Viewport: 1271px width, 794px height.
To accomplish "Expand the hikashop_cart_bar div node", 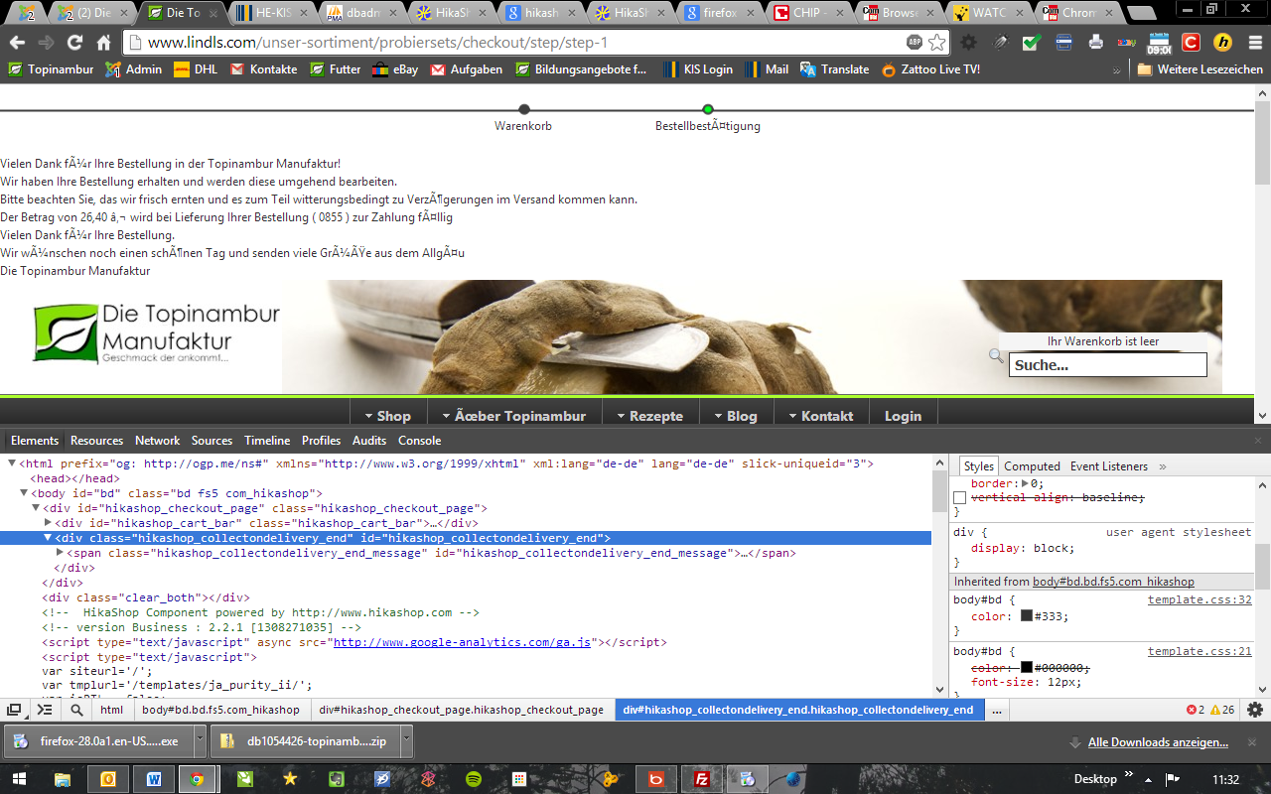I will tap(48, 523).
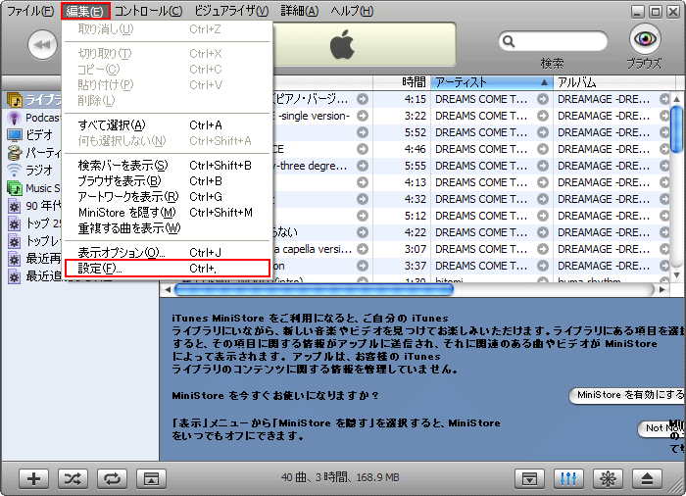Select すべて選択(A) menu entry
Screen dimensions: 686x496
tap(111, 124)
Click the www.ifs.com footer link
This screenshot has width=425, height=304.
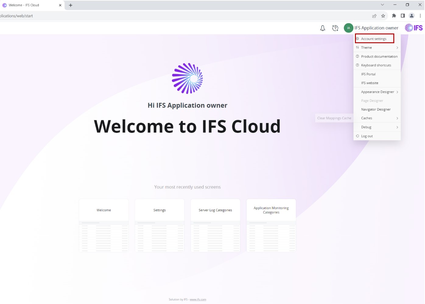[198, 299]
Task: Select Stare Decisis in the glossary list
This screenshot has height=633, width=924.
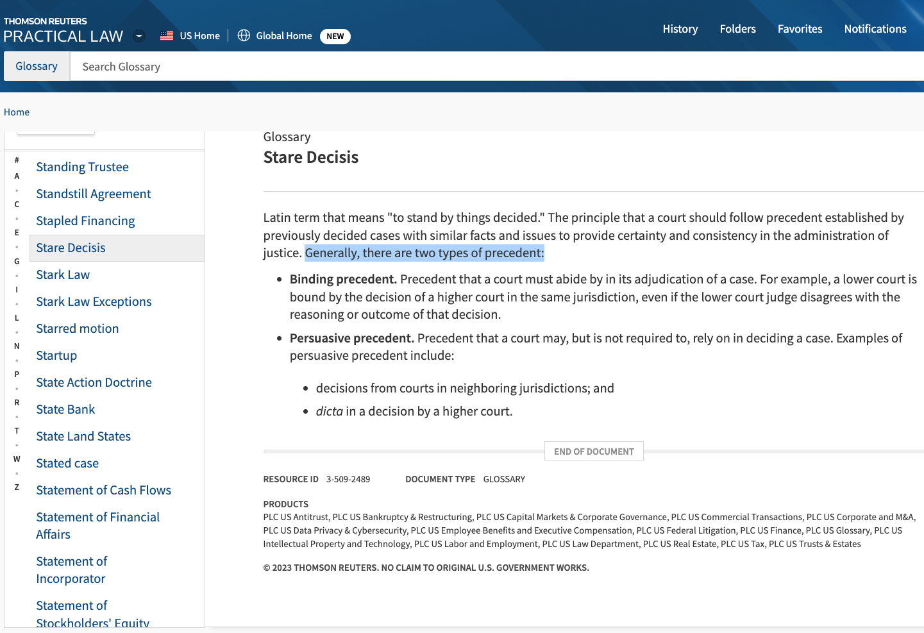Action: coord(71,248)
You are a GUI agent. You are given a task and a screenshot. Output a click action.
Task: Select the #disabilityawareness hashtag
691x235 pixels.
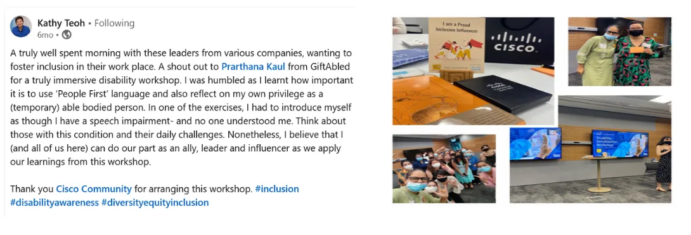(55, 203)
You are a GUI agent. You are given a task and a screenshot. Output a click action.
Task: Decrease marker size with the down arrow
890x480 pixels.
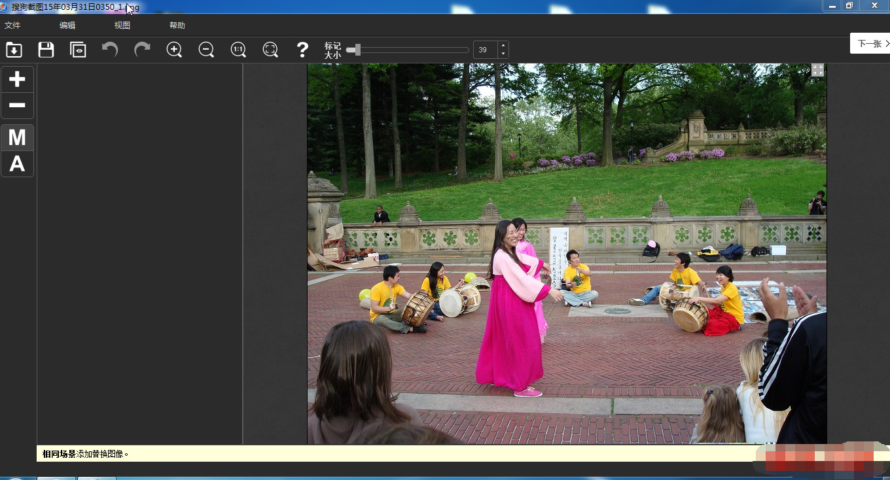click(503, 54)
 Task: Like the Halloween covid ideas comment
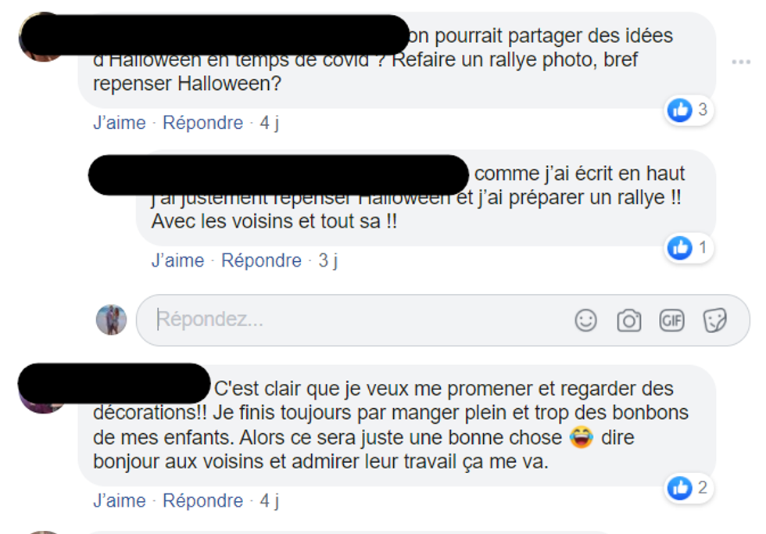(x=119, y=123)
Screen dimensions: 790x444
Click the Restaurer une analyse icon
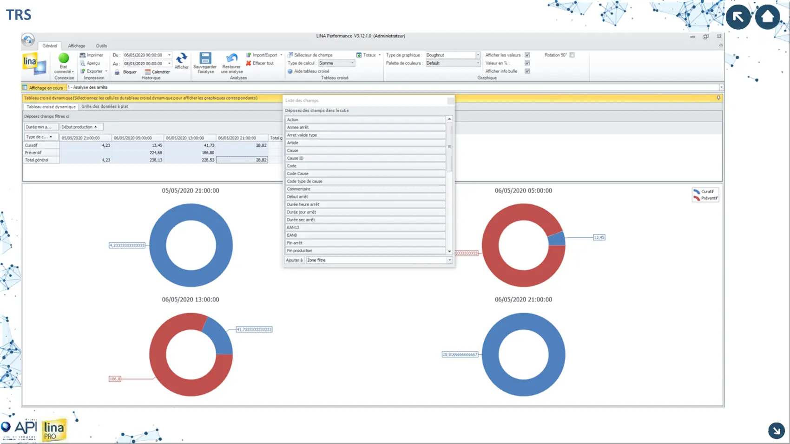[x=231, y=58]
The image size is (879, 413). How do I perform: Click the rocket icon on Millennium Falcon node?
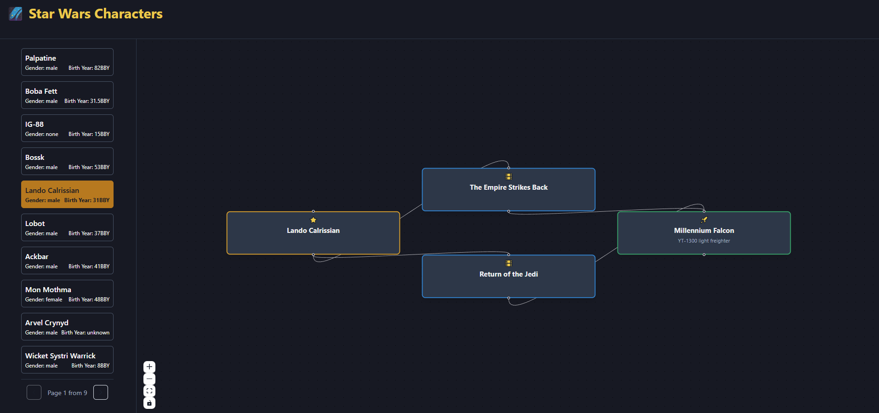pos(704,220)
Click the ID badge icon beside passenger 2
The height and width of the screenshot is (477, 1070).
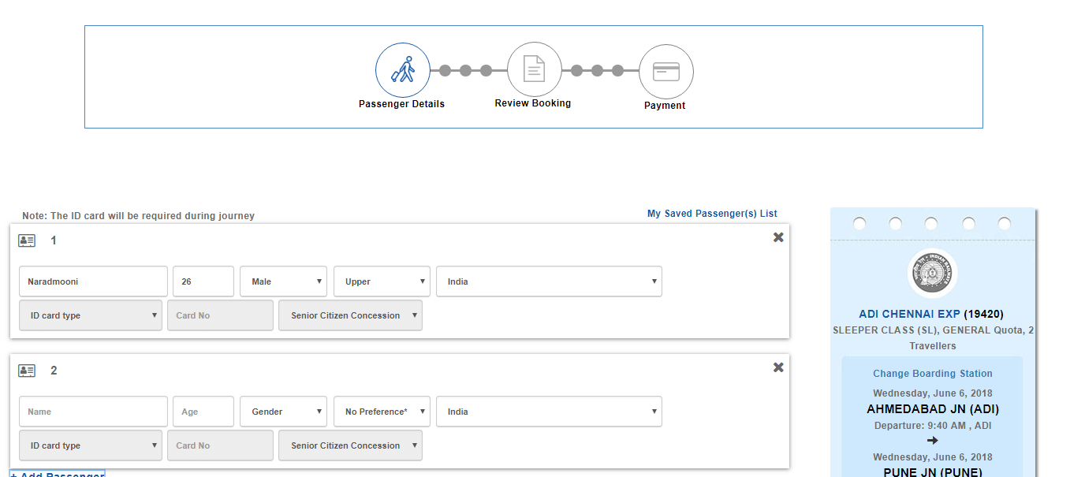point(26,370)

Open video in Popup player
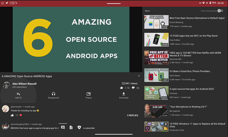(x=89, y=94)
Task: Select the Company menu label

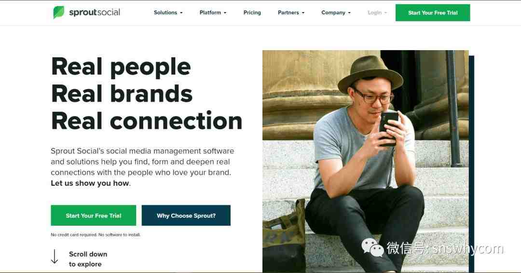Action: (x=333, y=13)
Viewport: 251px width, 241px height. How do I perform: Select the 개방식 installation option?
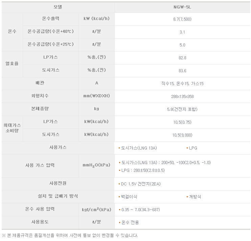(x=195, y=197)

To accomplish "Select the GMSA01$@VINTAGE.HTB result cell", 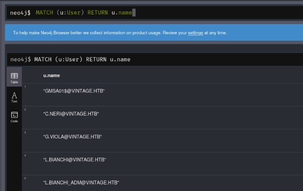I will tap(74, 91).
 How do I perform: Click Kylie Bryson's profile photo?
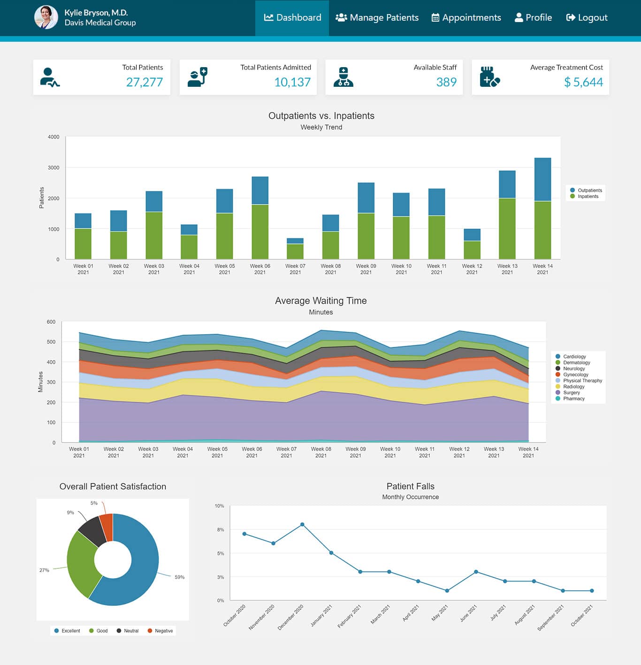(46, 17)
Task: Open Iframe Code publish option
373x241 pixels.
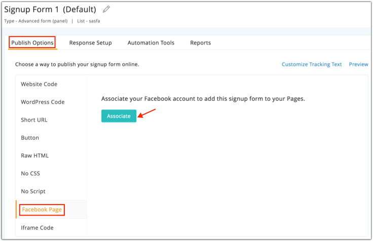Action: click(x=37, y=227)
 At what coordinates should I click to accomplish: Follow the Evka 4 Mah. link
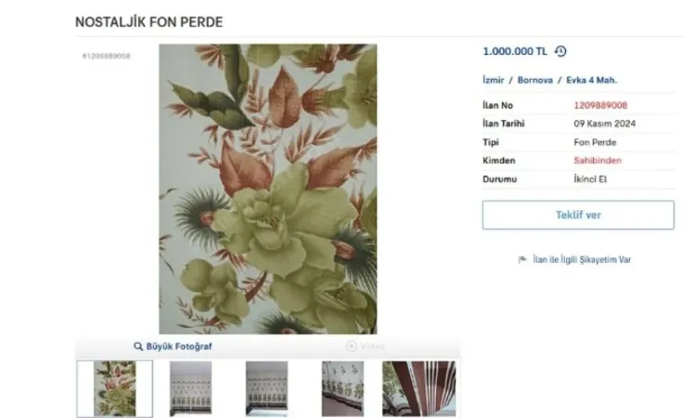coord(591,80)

WHAT THIS TASK INVOLVES:
Reproduce verbatim, and only, the lines starting at the one that contains "How do I perform: Click Kylie" and ending with the final line of the records; leave out the pictures.

RESULT BELOW:
 How do I perform: Click Kylie Bryson's profile photo?
(46, 17)
Task: Open Iframe Code publish option
373x241 pixels.
Action: click(x=37, y=227)
 At what coordinates should I click to accomplish: Follow the Evka 4 Mah. link
coord(591,80)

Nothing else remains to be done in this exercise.